1年近く工事が止まっている建物が出てきた。商業施設付きのマンションになる予定だった。今では鬼城(ゴーストタウン)を呼ばれている。これまでの投資はどうなるのか。見通しは立っていない。
過剰な投資をしたのでは?という質問に担当者は私の立場では答えられないとコメント。
中国経済の減速の影響が世界に広がっている。アフリカ南部のザンビア。輸出の4割が中国向け。銅を輸出していた。しかし中国経済の減速で銅の価格も下がっている。銅鉱山の経営も悪化。5人の子持ちのお父さんも解雇、、、子供たちも学校変えないといけなくなった。街にも失業者が目立つようになっている。

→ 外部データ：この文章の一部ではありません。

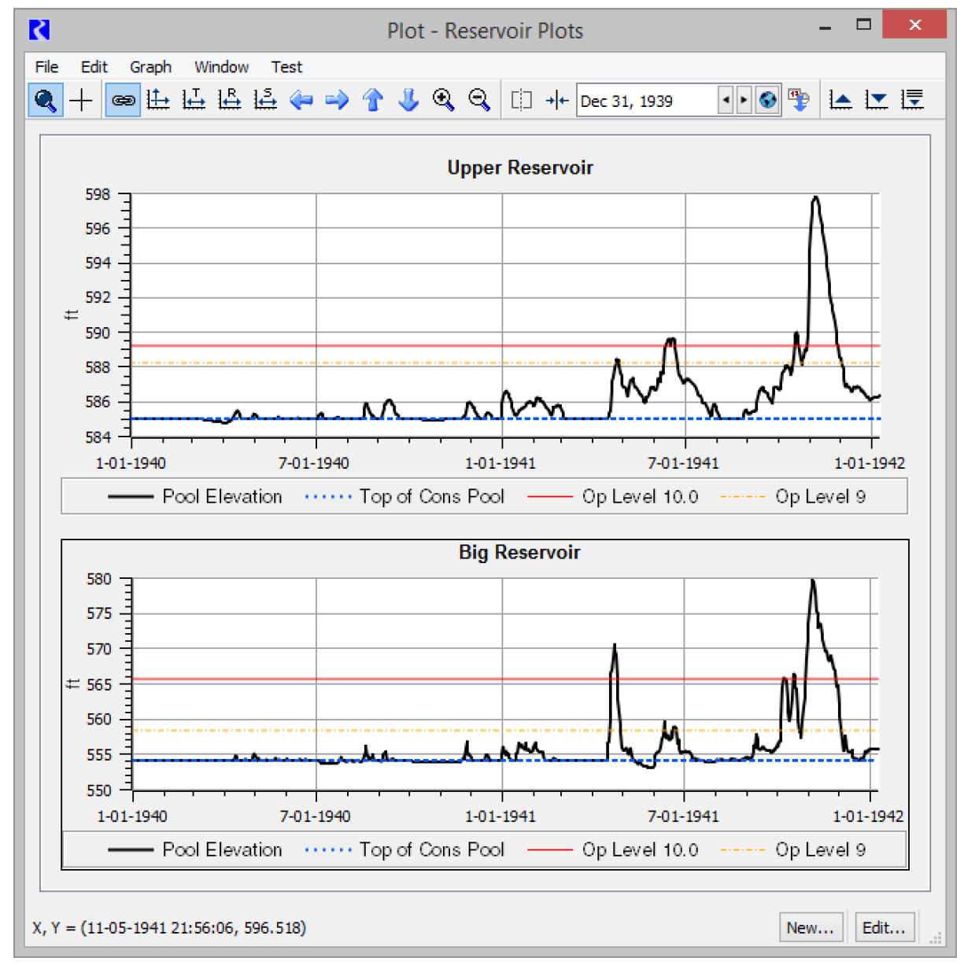The width and height of the screenshot is (964, 965).
Task: Select the zoom magnifier tool
Action: [46, 101]
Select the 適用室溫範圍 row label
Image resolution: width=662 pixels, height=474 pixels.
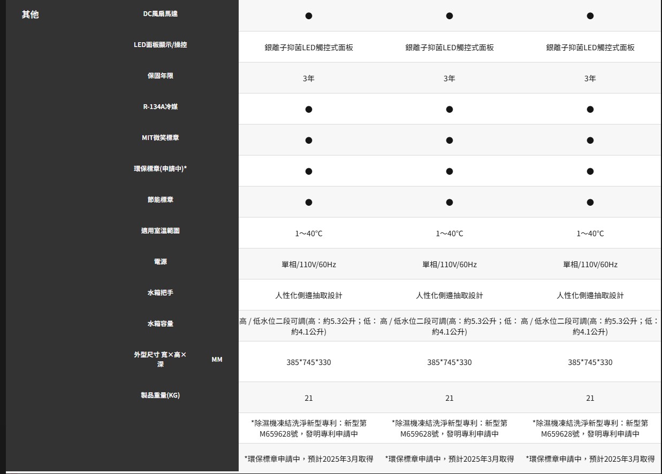161,231
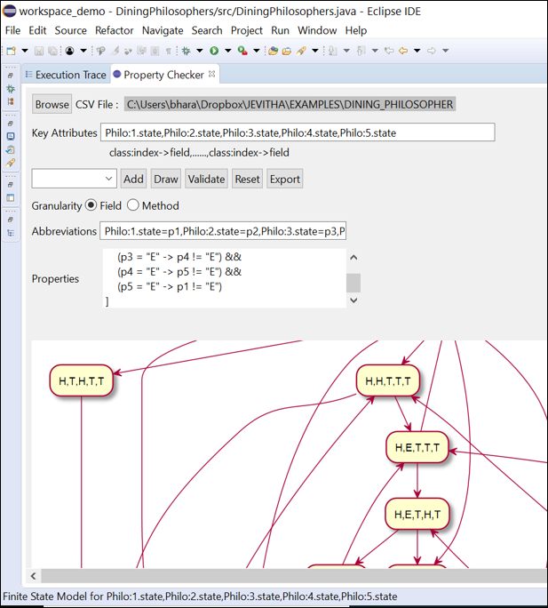This screenshot has height=608, width=548.
Task: Click the Save disk icon in toolbar
Action: (x=38, y=51)
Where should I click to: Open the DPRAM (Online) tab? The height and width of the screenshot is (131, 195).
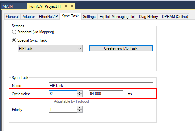click(175, 17)
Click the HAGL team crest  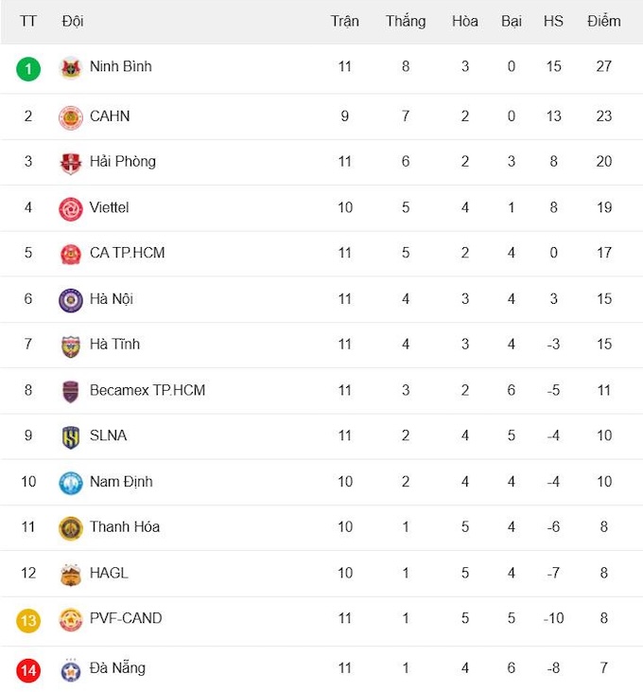[x=71, y=574]
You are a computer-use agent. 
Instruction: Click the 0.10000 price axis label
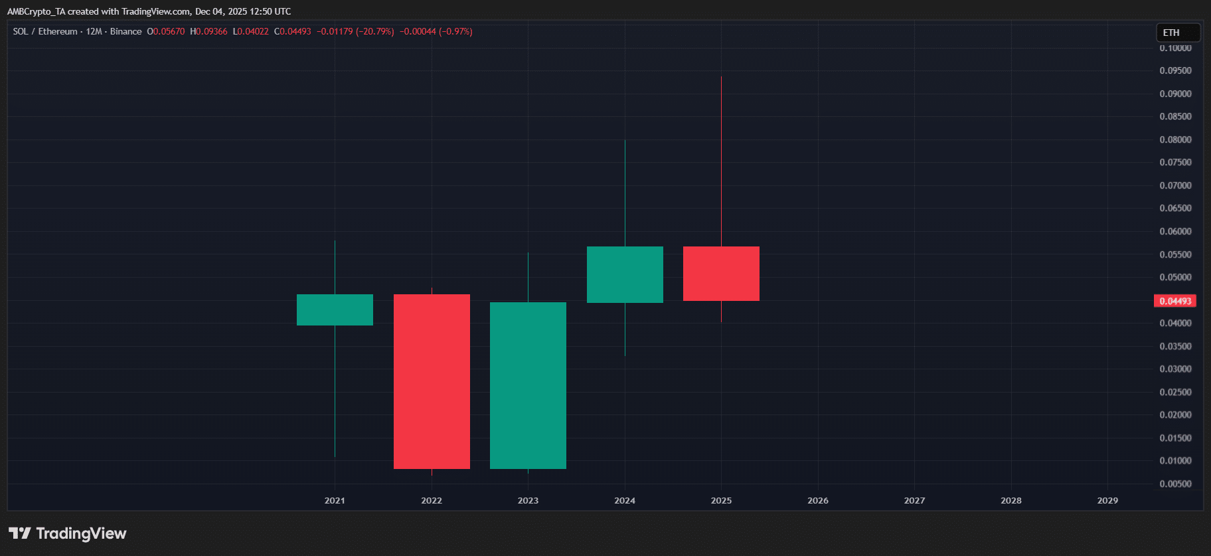tap(1175, 48)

中国ブームがずっと続くと思っていたと鉱山の担当者。
再度アメリカに目を向けると、、、バブルがまた。サンフランシスコの住宅の展示会。2億円の物件に100人が訪れた。投資対象らしい。不動産業者の顧客リストには投資会社の名前が並ぶ。投資家が買いあさって住宅の価格が上がっている(ほんとにこいつら学習しないな。日本もだが、、、)。
中国は新たなリスクも。りこっきょう首相も危機感を募らせる。金融の監督を強めると。
不透明なシャドーバンキングというマネーの流れが増えてきている。
先月、シャドーバンキングを行っていた投資会社が破たんした。理財商品で高金利でお金をあつめ、破たん。投資していた人が怒ってる(日本でもこんなのあったなあ、、、どこも同じか)

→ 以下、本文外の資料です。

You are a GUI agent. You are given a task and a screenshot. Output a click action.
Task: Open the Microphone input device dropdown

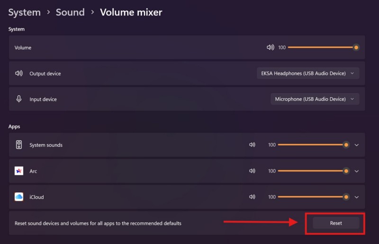[315, 99]
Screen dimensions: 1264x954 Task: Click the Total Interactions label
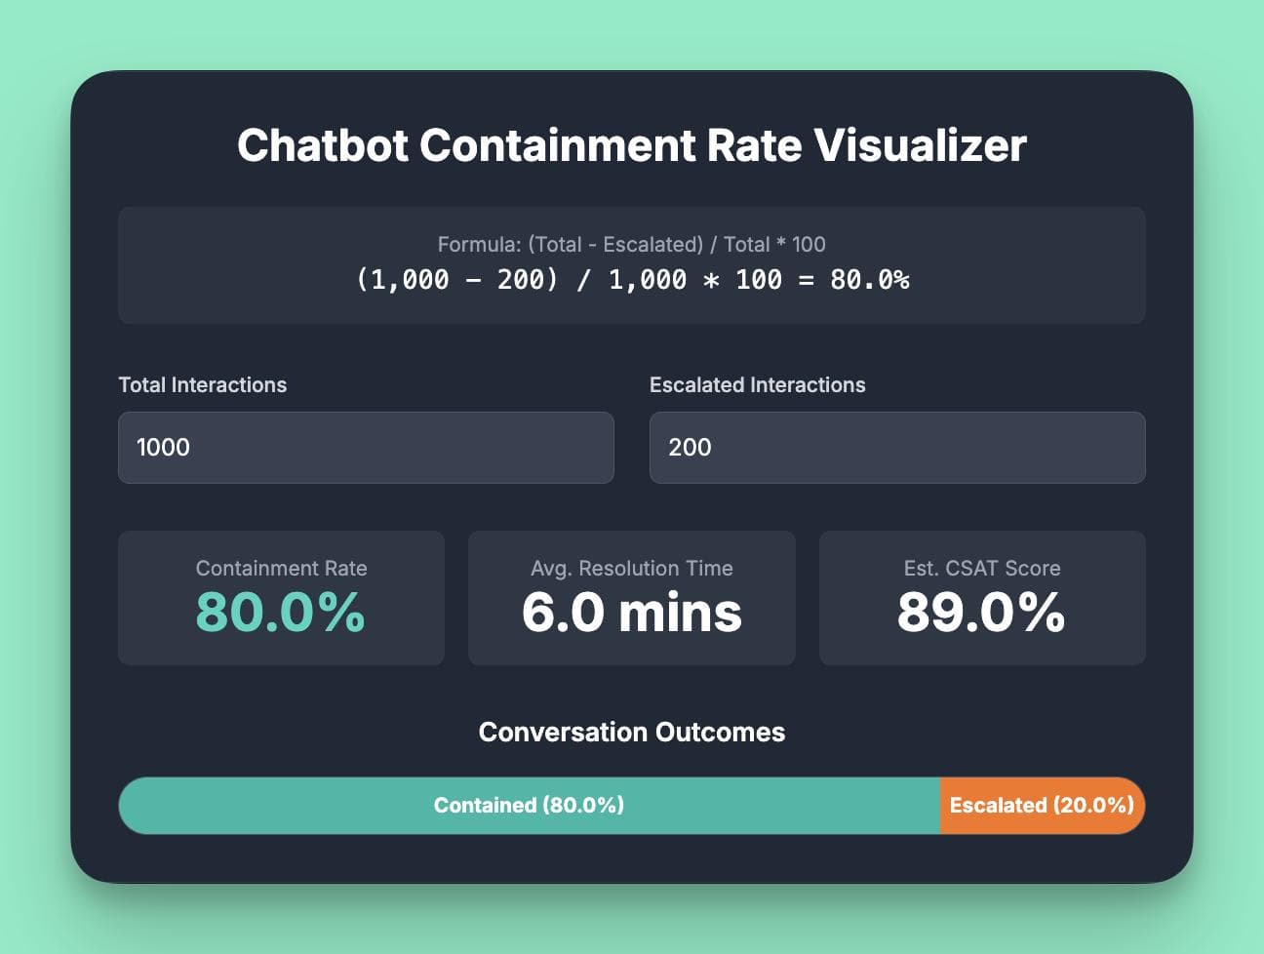pos(202,384)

シャドーバンキングは総額480兆円にものぼると。しかしこれが増えてきたのは中国政府のマネーの流出から引き締めへの政策変更によるもの。地方政府が利用したのだ。
シャドーバンキングの主役の投資会社を訪ねた。するとそこは地方政府の庁舎の中だった。地方政府の許可なしに取材出来ないと言われ、地方政府の担当に許可を求める。うわ、いかにもわいろもらってる役人だ。一緒になってシャドーバンキングをやってると。
あ、中国でもデモが。政府に怒りをむけてる。地方政府の債務はGDPの1/4に。この破たんが相次げば、世界経済にも影響は免れない。
またアメリカ。アメリカが緩和を縮小するかどうかに世界は注目していた。FRBが9月18日に出す発表は何かと。で発表したのは、、、”量的緩和を継続する”と。
市場関係者の予想が覆った。投資家は反応した。そこでまた新興国に投資をした(こいつら何やってんだ)。株価は最高値を更新。
(私のコメント)
NHKスペシャルで「マネー氾濫」という特集をやっていましたが、いま世界で起きている金融異変をわかりやすく特集していた。新興国バブルについては前々から株式日記でも書いてきましたが、テレビの映像で見えるように報道されると実感がわいてきます。世界経済はアメリカの金融緩和が命綱を握っていますが、バーナンキが金融引き締めに転換すれば世界的に金融大波乱が起きるでしょう。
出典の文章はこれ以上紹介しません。